_ЗАДАНИЕ_: Продолжите отрывок о модернистской культуре и давлении империи, начав сразу после его последнего предложения.

_ОТРЫВОК ТЕКСТА_:
•••
Культура и империализм (Саид) - страница 225

В сравнении с таким оптимизмом и безмятежной самоуверенностью нарративы Конрада — на которые я часто ссылался, потому что он более других сумел ухватить тонкие культурные скрепы и проявления империи — излучают исключительное и тревожное беспокойство: они реагируют на триумф империи так, как, по словам Хиршмана, романтики реагируют на триумф интересоцентрированного взгляда на мир. Рассказы и романы Конрада, с одной стороны, воспроизводят агрессивные контуры высокого имперского предприятия, но с другой — они инфицированы легко распознаваемой иронией постреалистической модернистской чувственности. Конрад, Форстер, Мальро, Т. Э. Лоуренс переносят нарративы триумфалистского опыта империализма в крайности самосознания, бреши и разрывы, едкую иронию, чьи формальные схемы мы считаем признаками модернистской культуры, — той культуры, к которой принадлежат также основные произведения Джойса, T. С. Элиота, Пруста, Манна и Йейтса. Мне хотелось бы предположить, что многие из наиболее заметных характеристик модернистской культуры, которые мы прежде выводили исключительно из внутренней динамики западного общества и культуры, несут в себе реакцию на внешнее давление на культуру со стороны Империи. Это определенно верно относительно всего творчества Конрада в целом, как верно и в отношении Форстера, Т. Э. Лоуренса, Мальро. Разного рода влияния империи отмечены в творчестве Йейтса и Джойса, а также у Элиота и Паунда.
•••
(Сохранённые данные)
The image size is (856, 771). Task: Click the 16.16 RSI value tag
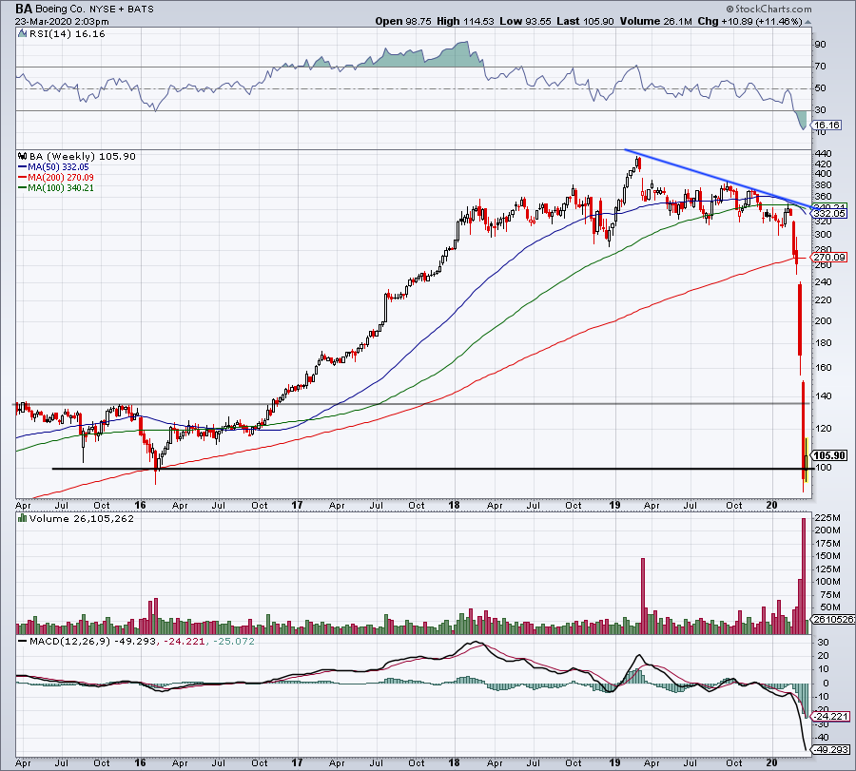pos(828,125)
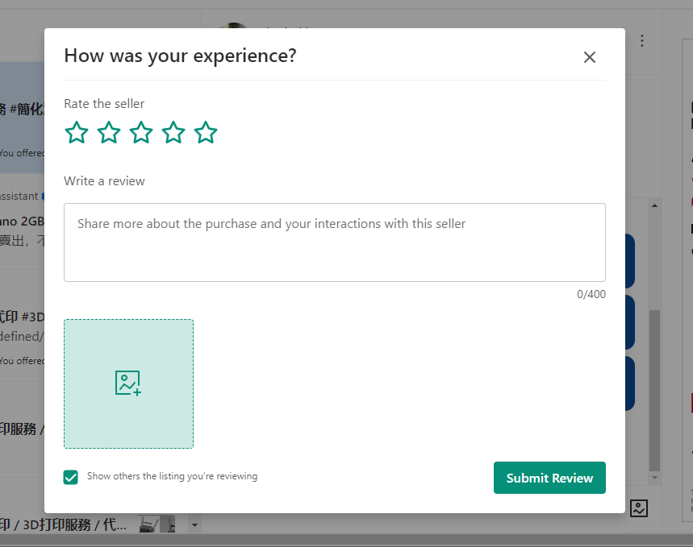Close the 'How was your experience?' dialog

click(590, 57)
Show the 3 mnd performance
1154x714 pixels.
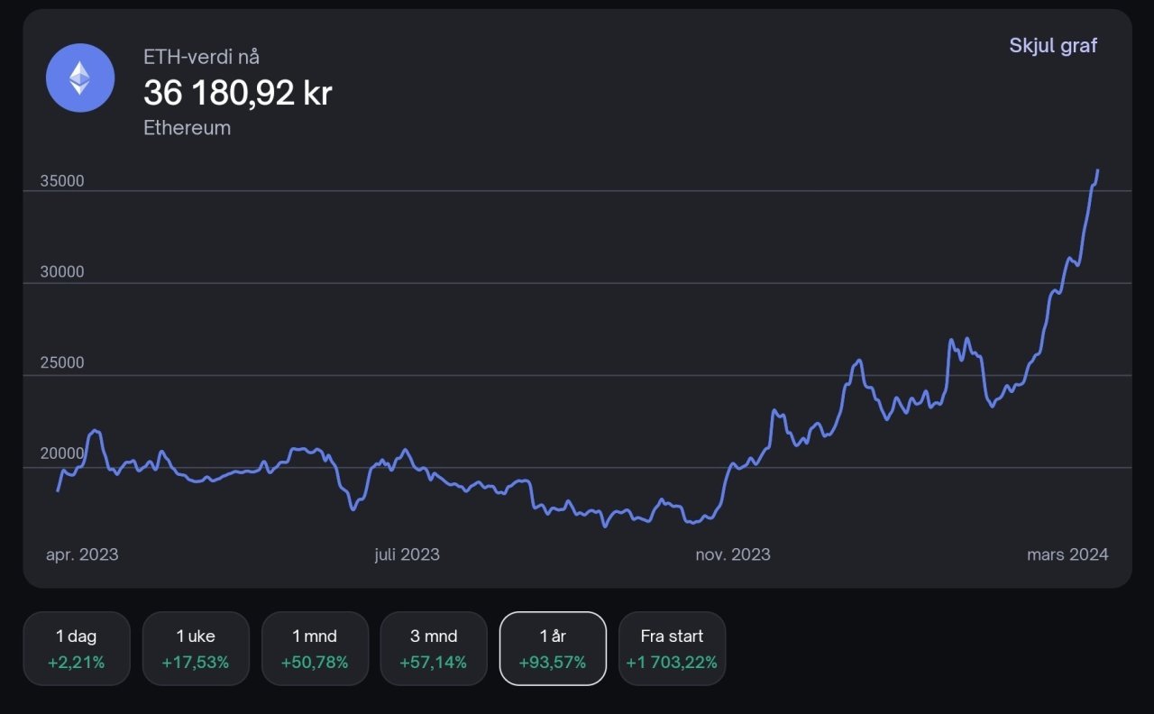click(x=434, y=648)
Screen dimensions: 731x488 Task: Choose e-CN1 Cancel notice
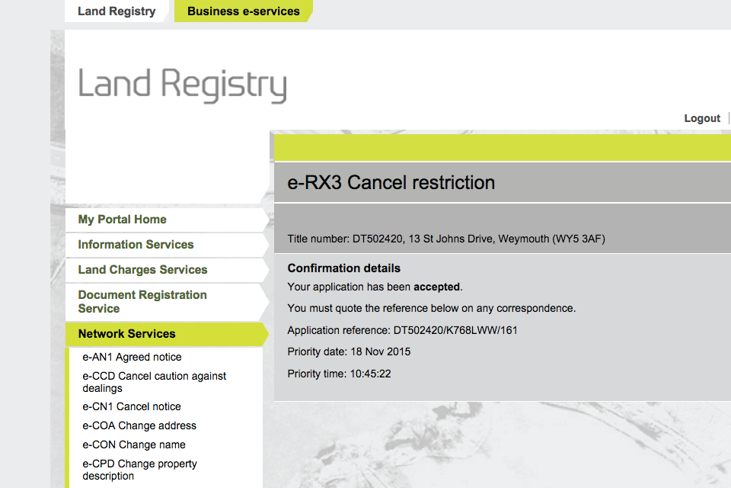point(132,406)
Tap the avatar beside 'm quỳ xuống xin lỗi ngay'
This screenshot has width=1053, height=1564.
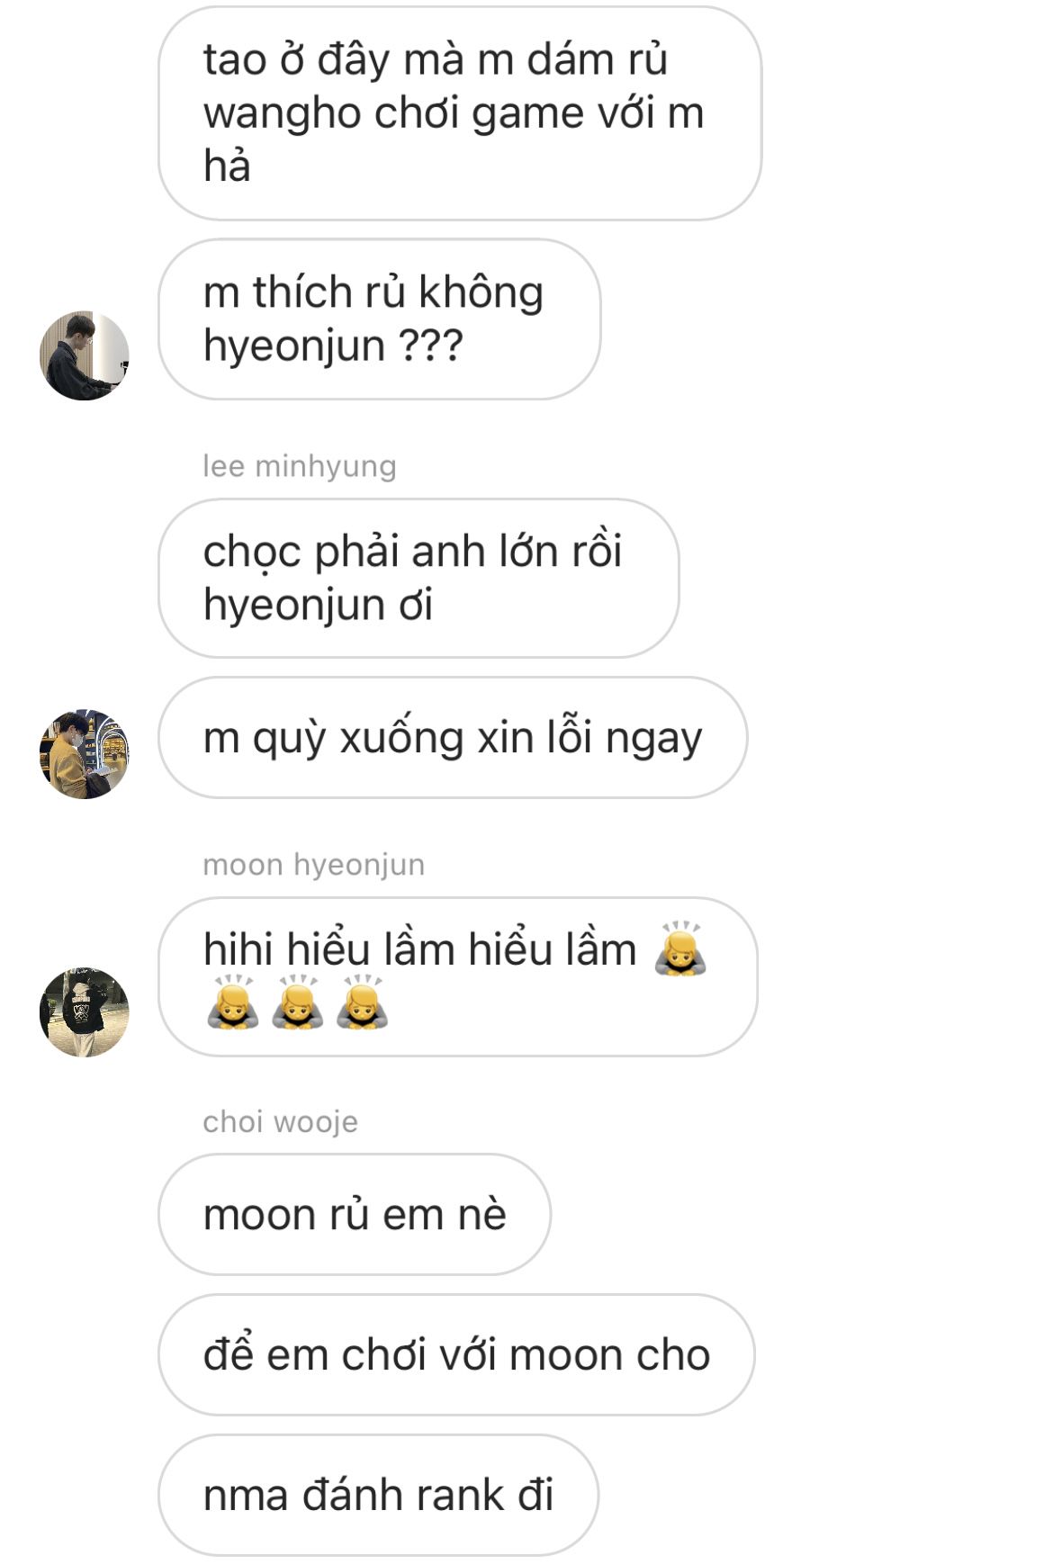(x=85, y=754)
•••
_ПОЛЕ ОТВЕТА_:
В великой притче Манна о связи творчества и болезни — «Смерти в Венеции» — поразившая Европу чума приходит из Азии. Сочетание трепета и надежды, вырождения и желания, столь эффектно представленное психологией Ашенбаха, — это тот способ, каким, как мне кажется, Манн говорит, что Европа, ее искусство, разум, памятники не являются более неуязвимыми, не способны более игнорировать свою связь с заморскими владениями. Аналогичным образом и у Джойса ирландский националист и интеллектуал Стивен Делал по иронии ситуации находит поддержку не у собратьев ир-ландцев-католиков, а у странствующего еврея Леопольда Блума, чья экзотичность и космополитические навыки подрывают болезненную торжественность бунта Стивена. Подобно очаровательным извращенцам в романах Пруста, Блум свидетельствует о новой ситуации в Европе, — ситуации, поразительным образом описываемой в терминах, явно позаимствованных из экзотических анналов заморских открытий, завоеваний, видений. Только теперь вместо того, чтобы быть где-то там, они находятся здесь — в виде тревожных примитивных ритмов «Весны священной» или африканских идолов в творчестве Пикассо.